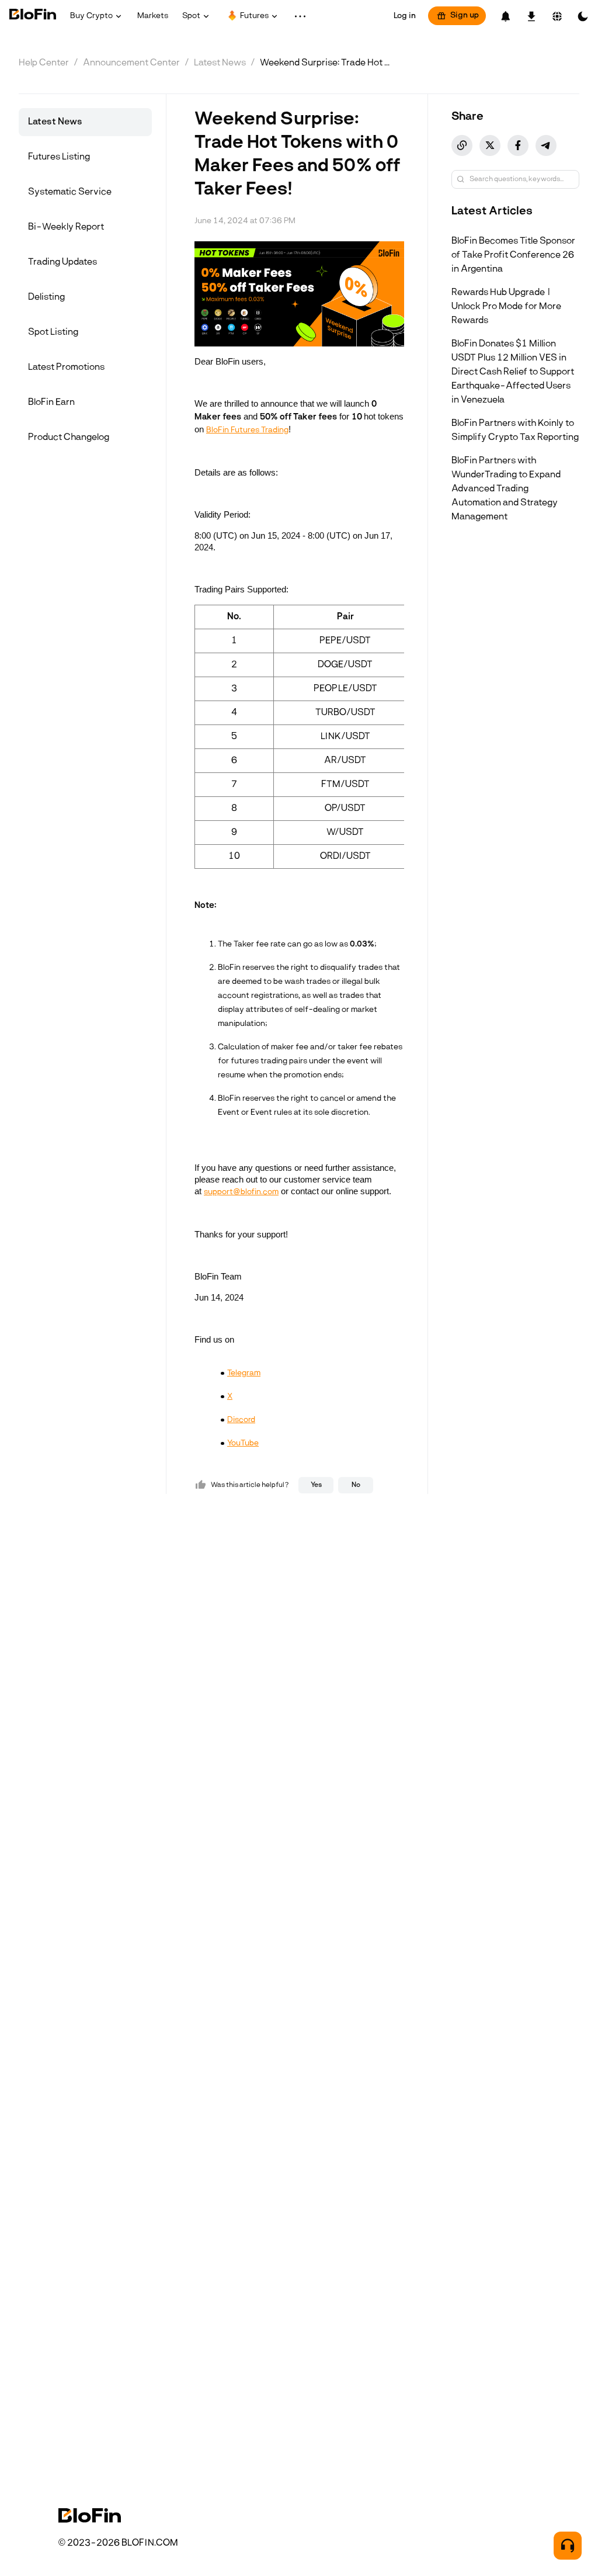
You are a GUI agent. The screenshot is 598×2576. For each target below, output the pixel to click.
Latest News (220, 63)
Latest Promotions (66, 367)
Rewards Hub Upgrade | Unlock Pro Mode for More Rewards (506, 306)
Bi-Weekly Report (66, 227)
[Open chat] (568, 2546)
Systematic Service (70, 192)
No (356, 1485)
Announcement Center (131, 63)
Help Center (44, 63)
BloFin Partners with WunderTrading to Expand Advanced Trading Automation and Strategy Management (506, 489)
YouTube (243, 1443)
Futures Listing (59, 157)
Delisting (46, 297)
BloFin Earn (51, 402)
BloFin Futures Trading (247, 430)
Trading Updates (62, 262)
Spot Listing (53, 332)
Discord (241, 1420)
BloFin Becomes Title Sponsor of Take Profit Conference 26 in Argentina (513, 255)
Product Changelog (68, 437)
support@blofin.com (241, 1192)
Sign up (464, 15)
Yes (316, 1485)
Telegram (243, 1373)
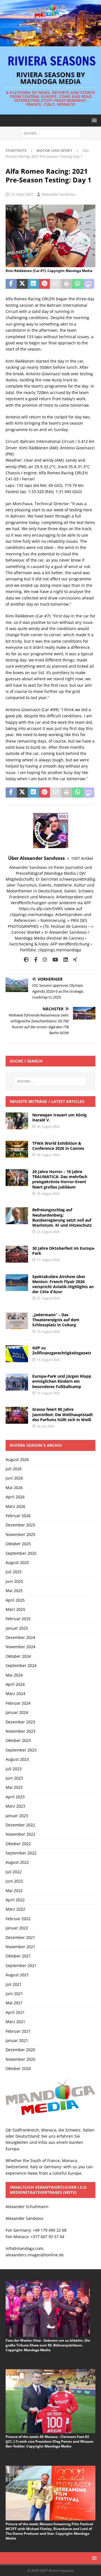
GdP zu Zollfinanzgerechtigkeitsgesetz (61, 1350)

■ ■ ■ ■ ■ ■ ■

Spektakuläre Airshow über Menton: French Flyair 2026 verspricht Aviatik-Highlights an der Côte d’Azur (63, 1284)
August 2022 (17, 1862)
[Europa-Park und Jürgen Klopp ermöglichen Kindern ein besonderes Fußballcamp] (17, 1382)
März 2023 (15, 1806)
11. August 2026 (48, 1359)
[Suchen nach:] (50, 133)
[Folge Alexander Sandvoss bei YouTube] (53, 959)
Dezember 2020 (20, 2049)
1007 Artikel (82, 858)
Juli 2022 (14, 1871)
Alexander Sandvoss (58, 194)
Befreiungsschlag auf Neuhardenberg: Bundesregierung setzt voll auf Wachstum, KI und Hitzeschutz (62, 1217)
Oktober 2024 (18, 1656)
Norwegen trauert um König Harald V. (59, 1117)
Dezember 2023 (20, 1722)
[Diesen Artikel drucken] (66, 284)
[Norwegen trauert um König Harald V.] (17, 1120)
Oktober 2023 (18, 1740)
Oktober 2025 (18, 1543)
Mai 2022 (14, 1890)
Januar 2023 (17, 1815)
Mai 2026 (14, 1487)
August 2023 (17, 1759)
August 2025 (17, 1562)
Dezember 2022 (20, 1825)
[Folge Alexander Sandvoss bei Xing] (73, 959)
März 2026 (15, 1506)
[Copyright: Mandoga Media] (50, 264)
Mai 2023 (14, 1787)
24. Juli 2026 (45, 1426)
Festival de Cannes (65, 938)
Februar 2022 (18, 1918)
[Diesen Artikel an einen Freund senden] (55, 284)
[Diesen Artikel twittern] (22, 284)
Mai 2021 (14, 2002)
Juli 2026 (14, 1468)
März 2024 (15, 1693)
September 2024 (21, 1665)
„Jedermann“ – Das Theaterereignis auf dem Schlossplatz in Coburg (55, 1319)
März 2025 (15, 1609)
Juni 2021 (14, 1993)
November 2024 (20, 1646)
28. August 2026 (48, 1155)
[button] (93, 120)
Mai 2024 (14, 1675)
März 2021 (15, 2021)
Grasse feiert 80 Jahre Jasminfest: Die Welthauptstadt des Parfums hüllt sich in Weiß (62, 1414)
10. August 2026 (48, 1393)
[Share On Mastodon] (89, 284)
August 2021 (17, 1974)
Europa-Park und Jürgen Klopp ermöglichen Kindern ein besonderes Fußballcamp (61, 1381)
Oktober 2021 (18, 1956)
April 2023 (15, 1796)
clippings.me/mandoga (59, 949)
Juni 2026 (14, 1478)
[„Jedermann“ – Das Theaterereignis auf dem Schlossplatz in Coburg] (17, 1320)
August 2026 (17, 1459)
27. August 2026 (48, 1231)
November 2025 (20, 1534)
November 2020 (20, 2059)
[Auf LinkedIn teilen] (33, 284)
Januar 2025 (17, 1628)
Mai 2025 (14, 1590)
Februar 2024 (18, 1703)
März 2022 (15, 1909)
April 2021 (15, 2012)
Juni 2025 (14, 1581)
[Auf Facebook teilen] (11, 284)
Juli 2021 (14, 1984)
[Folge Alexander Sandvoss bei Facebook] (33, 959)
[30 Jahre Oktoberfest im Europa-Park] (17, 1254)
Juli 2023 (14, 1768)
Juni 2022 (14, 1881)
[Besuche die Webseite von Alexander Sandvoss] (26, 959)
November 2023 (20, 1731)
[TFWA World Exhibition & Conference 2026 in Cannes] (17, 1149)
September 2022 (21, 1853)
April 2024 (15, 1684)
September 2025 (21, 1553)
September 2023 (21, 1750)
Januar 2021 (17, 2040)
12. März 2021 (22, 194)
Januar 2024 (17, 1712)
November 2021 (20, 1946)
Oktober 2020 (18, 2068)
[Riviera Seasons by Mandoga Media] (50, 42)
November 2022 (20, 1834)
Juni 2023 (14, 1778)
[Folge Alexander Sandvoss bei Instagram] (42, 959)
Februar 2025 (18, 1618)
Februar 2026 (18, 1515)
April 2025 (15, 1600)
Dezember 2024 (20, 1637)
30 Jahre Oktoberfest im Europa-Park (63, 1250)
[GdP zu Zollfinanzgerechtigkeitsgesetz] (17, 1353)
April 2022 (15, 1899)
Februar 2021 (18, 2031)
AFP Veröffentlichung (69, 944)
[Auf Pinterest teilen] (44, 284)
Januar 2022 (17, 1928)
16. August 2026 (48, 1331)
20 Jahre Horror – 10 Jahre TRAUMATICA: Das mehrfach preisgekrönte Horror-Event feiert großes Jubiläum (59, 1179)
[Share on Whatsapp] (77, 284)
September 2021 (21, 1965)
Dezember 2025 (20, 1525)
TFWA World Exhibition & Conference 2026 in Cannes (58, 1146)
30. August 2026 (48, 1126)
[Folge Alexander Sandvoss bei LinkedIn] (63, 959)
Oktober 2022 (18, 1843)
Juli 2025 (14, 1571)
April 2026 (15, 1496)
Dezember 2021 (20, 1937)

■ ■ ■ ■ ■ ■ ■

- EXERCISE
Copy exactly the part of the material above that opens with the line containing "You are a GUI" and closes with the line containing "GdP zu Zollfinanzgerechtigkeitsgesetz (61, 1350)", ends included. Drop the images.

- RESPONSE AREA
You are a GUI agent. The screenshot is 598×2576. For each target below, output the pixel to click.
Latest News (220, 63)
Latest Promotions (66, 367)
Rewards Hub Upgrade | Unlock Pro Mode for More Rewards (506, 306)
Bi-Weekly Report (66, 227)
[Open chat] (568, 2546)
Systematic Service (70, 192)
No (356, 1485)
Announcement Center (131, 63)
Help Center (44, 63)
BloFin Partners with WunderTrading to Expand Advanced Trading Automation and Strategy Management (506, 489)
YouTube (243, 1443)
Futures Listing (59, 157)
Delisting (46, 297)
BloFin Earn (51, 402)
BloFin Futures Trading (247, 430)
Trading Updates (62, 262)
Spot Listing (53, 332)
Discord (241, 1420)
BloFin Becomes Title Sponsor of Take Profit Conference 26 in Argentina (513, 255)
Product Changelog (68, 437)
support@blofin.com (241, 1192)
Sign up (464, 15)
Yes (316, 1485)
Telegram (243, 1373)
GdP zu Zollfinanzgerechtigkeitsgesetz (61, 1350)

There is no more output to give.